[Stored items from a collection]

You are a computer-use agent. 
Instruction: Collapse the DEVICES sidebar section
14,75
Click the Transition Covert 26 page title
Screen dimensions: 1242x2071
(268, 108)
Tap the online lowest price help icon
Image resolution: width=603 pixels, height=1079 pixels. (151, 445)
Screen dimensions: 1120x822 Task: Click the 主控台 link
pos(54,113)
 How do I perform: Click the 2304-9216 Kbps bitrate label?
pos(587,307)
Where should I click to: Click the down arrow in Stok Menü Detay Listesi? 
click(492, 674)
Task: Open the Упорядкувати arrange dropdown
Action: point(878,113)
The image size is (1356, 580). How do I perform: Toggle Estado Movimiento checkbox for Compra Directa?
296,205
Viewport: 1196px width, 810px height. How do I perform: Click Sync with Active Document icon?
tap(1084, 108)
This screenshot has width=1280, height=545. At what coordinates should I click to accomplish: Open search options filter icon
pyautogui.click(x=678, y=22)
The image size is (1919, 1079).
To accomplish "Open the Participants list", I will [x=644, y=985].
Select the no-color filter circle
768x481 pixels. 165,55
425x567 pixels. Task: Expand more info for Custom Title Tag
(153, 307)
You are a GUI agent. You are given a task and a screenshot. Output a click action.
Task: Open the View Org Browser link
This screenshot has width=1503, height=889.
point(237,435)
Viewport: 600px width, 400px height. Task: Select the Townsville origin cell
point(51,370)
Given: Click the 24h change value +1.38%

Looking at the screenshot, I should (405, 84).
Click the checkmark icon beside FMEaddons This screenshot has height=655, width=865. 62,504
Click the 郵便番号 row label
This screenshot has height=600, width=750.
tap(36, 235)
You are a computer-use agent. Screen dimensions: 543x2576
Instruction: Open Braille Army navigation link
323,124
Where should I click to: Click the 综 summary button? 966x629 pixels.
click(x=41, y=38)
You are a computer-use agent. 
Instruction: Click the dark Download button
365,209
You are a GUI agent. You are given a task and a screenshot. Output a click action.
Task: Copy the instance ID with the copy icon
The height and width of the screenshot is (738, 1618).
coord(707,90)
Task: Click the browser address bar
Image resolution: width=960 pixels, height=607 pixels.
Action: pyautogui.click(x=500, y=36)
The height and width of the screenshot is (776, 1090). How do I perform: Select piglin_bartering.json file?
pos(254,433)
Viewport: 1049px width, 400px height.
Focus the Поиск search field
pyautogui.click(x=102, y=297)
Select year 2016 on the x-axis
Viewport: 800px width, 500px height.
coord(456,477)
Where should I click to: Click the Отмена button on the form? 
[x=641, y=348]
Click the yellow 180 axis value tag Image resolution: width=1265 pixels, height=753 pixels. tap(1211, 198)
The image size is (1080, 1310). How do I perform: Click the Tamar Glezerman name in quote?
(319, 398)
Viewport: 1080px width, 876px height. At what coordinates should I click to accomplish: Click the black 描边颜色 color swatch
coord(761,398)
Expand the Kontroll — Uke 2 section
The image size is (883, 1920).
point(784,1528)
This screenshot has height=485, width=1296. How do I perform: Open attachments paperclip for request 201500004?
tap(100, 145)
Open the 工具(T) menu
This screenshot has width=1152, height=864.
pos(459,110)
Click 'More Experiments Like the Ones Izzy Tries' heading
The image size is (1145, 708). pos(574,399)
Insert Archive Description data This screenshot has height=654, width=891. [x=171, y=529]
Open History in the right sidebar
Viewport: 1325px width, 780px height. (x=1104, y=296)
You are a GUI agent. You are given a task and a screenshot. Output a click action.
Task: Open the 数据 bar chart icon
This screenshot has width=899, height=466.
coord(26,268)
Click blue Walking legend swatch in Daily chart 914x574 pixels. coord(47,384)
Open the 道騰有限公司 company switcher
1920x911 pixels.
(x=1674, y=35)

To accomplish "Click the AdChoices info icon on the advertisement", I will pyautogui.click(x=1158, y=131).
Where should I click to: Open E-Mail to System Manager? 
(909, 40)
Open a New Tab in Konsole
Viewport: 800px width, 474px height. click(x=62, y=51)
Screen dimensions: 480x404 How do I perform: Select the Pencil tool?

**Activity:**
Write the data out once more, exactly as it was given.

**Solution for this exercise:**
You are a computer-use agent. 
Instruction: Collapse the DEVICES sidebar section
14,75
Click the Transition Covert 26 page title
Screen dimensions: 1242x2071
(268, 108)
Tap the online lowest price help icon
Image resolution: width=603 pixels, height=1079 pixels. (151, 445)
Screen dimensions: 1120x822 Task: Click the 主控台 link
pos(54,113)
 How do I perform: Click the 2304-9216 Kbps bitrate label?
pos(587,307)
Where should I click to: Click the down arrow in Stok Menü Detay Listesi? 
click(492, 674)
Task: Open the Упорядкувати arrange dropdown
Action: point(878,113)
The image size is (1356, 580). How do I perform: Toggle Estado Movimiento checkbox for Compra Directa?
296,205
Viewport: 1196px width, 810px height. How do I perform: Click Sync with Active Document icon?
tap(1084, 108)
This screenshot has width=1280, height=545. At what coordinates should I click to accomplish: Open search options filter icon
pyautogui.click(x=678, y=22)
The image size is (1919, 1079).
To accomplish "Open the Participants list", I will [x=644, y=985].
Select the no-color filter circle
768x481 pixels. 165,55
425x567 pixels. Task: Expand more info for Custom Title Tag
(153, 307)
You are a GUI agent. You are given a task and a screenshot. Output a click action.
Task: Open the View Org Browser link
This screenshot has width=1503, height=889.
point(237,435)
Viewport: 600px width, 400px height. Task: Select the Townsville origin cell
point(51,370)
Given: Click the 24h change value +1.38%

Looking at the screenshot, I should (405, 84).
Click the checkmark icon beside FMEaddons This screenshot has height=655, width=865. 62,504
Click the 郵便番号 row label
This screenshot has height=600, width=750.
tap(36, 235)
You are a computer-use agent. Screen dimensions: 543x2576
Instruction: Open Braille Army navigation link
323,124
Where should I click to: Click the 综 summary button? 966x629 pixels.
click(x=41, y=38)
You are a computer-use agent. 
Instruction: Click the dark Download button
365,209
You are a GUI agent. You are given a task and a screenshot. Output a click action.
Task: Copy the instance ID with the copy icon
The height and width of the screenshot is (738, 1618).
coord(707,90)
Task: Click the browser address bar
Image resolution: width=960 pixels, height=607 pixels.
Action: pyautogui.click(x=500, y=36)
The height and width of the screenshot is (776, 1090). How do I perform: Select piglin_bartering.json file?
pos(254,433)
Viewport: 1049px width, 400px height.
Focus the Поиск search field
pyautogui.click(x=102, y=297)
Select year 2016 on the x-axis
Viewport: 800px width, 500px height.
coord(456,477)
Where should I click to: Click the Отмена button on the form? 
[x=641, y=348]
Click the yellow 180 axis value tag Image resolution: width=1265 pixels, height=753 pixels. tap(1211, 198)
The image size is (1080, 1310). How do I perform: Click the Tamar Glezerman name in quote?
(319, 398)
Viewport: 1080px width, 876px height. At what coordinates should I click to accomplish: Click the black 描边颜色 color swatch
coord(761,398)
Expand the Kontroll — Uke 2 section
The image size is (883, 1920).
point(784,1528)
This screenshot has height=485, width=1296. How do I perform: Open attachments paperclip for request 201500004?
tap(100, 145)
Open the 工具(T) menu
This screenshot has width=1152, height=864.
pos(459,110)
Click 'More Experiments Like the Ones Izzy Tries' heading
The image size is (1145, 708). pos(574,399)
Insert Archive Description data This screenshot has height=654, width=891. [x=171, y=529]
Open History in the right sidebar
Viewport: 1325px width, 780px height. (x=1104, y=296)
You are a GUI agent. You are given a task and a screenshot. Output a click action.
Task: Open the 数据 bar chart icon
This screenshot has width=899, height=466.
coord(26,268)
Click blue Walking legend swatch in Daily chart 914x574 pixels. coord(47,384)
Open the 道騰有限公司 company switcher
1920x911 pixels.
(x=1674, y=35)

To accomplish "Click the AdChoices info icon on the advertisement", I will pyautogui.click(x=1158, y=131).
Where should I click to: Open E-Mail to System Manager? 
(909, 40)
Open a New Tab in Konsole
Viewport: 800px width, 474px height. click(x=62, y=51)
Screen dimensions: 480x404 How do I perform: Select the Pencil tool?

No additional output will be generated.